E-Discovery Case Analysis Shows No Tolerance for Failures

If there’s one things companies should takeaway from the flock of decisions related to electronic discovery issues in 2009, it’s that they won’t get a pass from the courts for e-discovery failures.

Among 108 significant opinions representing e-discovery rulings between Jan. 1 and Oct. 31, 2009, 39 percent addressed sanctions, 27 percent of cases addressed various production considerations, 12 percent of cases addressed privilege considerations and waivers, and the same percentage addressed various procedural issues (such as searching protocol), according to an analysis by Kroll Ontrack.

Jytyla“Courts are far less tolerant of corporations that make missteps and claim ignorance with respect to their duty to preserve, and the cases reflect that,” says Regina Jytyla, managing staff attorney for Kroll Ontrack. “The lesson to be learned is that companies must work to put in place the proper safeguards to preserve evidence that may be responsive to litigation or regulatory requirements.”

Other issues addressed included cost considerations, computer forensics protocols and experts, preservation and spoliation issues (but not sanctions), and discoverability and admissibility issues.

Among the cases that addressed sanctions, two-thirds of sanctions involved preservation and spoliation issues, while roughly 17 percent involved production disputes and the same percentage involved other discovery abuses.

Jytyla says another lesson companies ought to take away from this year’s court cases is the need to conduct due diligence in crafting search terms.

“The courts aren’t tolerant of parties picking search terms out of the clear blue sky,” she says. “Companies have to be up to speed on the technology and techniques available to help them uncover data quickly.”

While the inadvertent production of privileged information has been a hot-button issue, Jytyla says the adoption of Federal Rule of Evidence 502 is bringing more clarity in that area.

FRE 502 generally provides that the inadvertent disclosure of privileged information doesn’t result in waiver if reasonable steps are taken to prevent disclosure, and when a mistake is made, reasonable steps are taken to rectify the error.

“Companies are still struggling with the reasonableness standards, but with a rule in place to deal with the issue … they’re moving in the right direction,” she says.

Jytyla notes that there’s still uncertainty among companies about when the duty to preserve arises and when sanctions are warranted.

“The Zubalake cases in 2003 and 2004 said the duty to preserve arises upon reasonable anticipation of litigation, but to this day, parties don’t know what that means,” she says.

Initially, she says many companies “went to the extreme and preserved everything, which isn’t cost effective or efficient in the long run.” Now, however, she says some are finding a middle ground and taking different measures to properly preserve electronically stored information when they anticipate litigation, but not saving everything.
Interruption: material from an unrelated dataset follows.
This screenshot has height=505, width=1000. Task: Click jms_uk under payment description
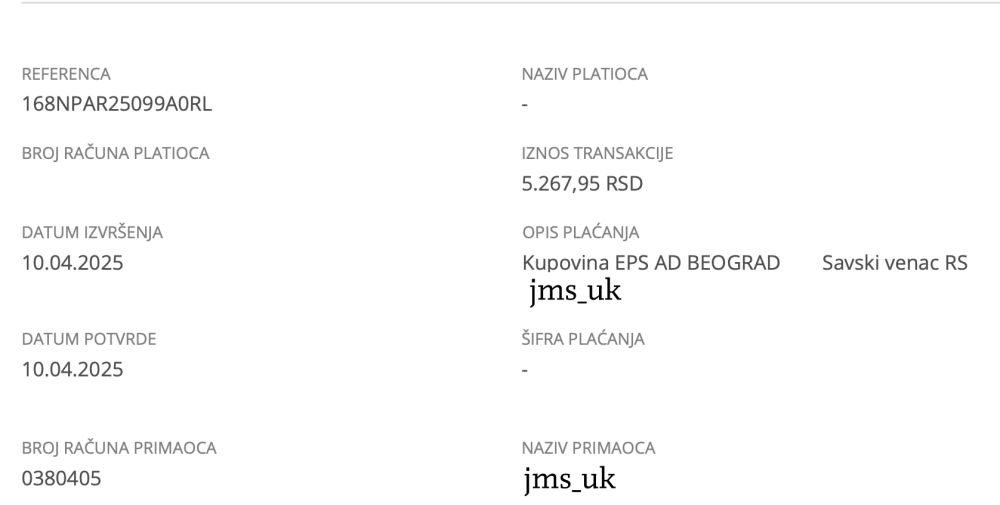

They’re using technology to achieve that and performing more tasks in-house.”

In 2010, Jytyla says an emerging focus is likely to be on expanding the universe of ESI they manage as companies employ more technologies in their communications, creating more ESI in different locations.

“It used to be hard drives and servers, today it’s much more than that,” says Jytyla. As a result, she says IT and storage technologies are increasingly being driven by legal and compliance matters.

Kroll Ontrack also points to five notable e-discovery cases from 2009:

U.S. v. Comprehensive Drug Testing Inc. in which the court addressed guidelines for the search and seizure of electronic information;

William A. Gross Constr. Assocs. Inc. v. Am. Mfrs. Mut. Ins. Co., in which the court provided a “wake-up call” regarding the need for cooperation and effective searching techniques;

Bray & Gillespie Mgmt. LLC v. Lexington Ins. Co., and Bray & Gillespie v. Lexington (Aug. 2009), in which the court imposed sanctions for a “pattern of stubborn defiance” regarding e-discovery;

In re Fannie Mae Sec. Litig., in which the court affirmed a sanctions order finding that a non-party failed to comply with discovery deadlines; and

Phillip M. Adams & Assocs., LLC v. Dell Inc., in which the court denied application of a safe harbor provision for preservation failures.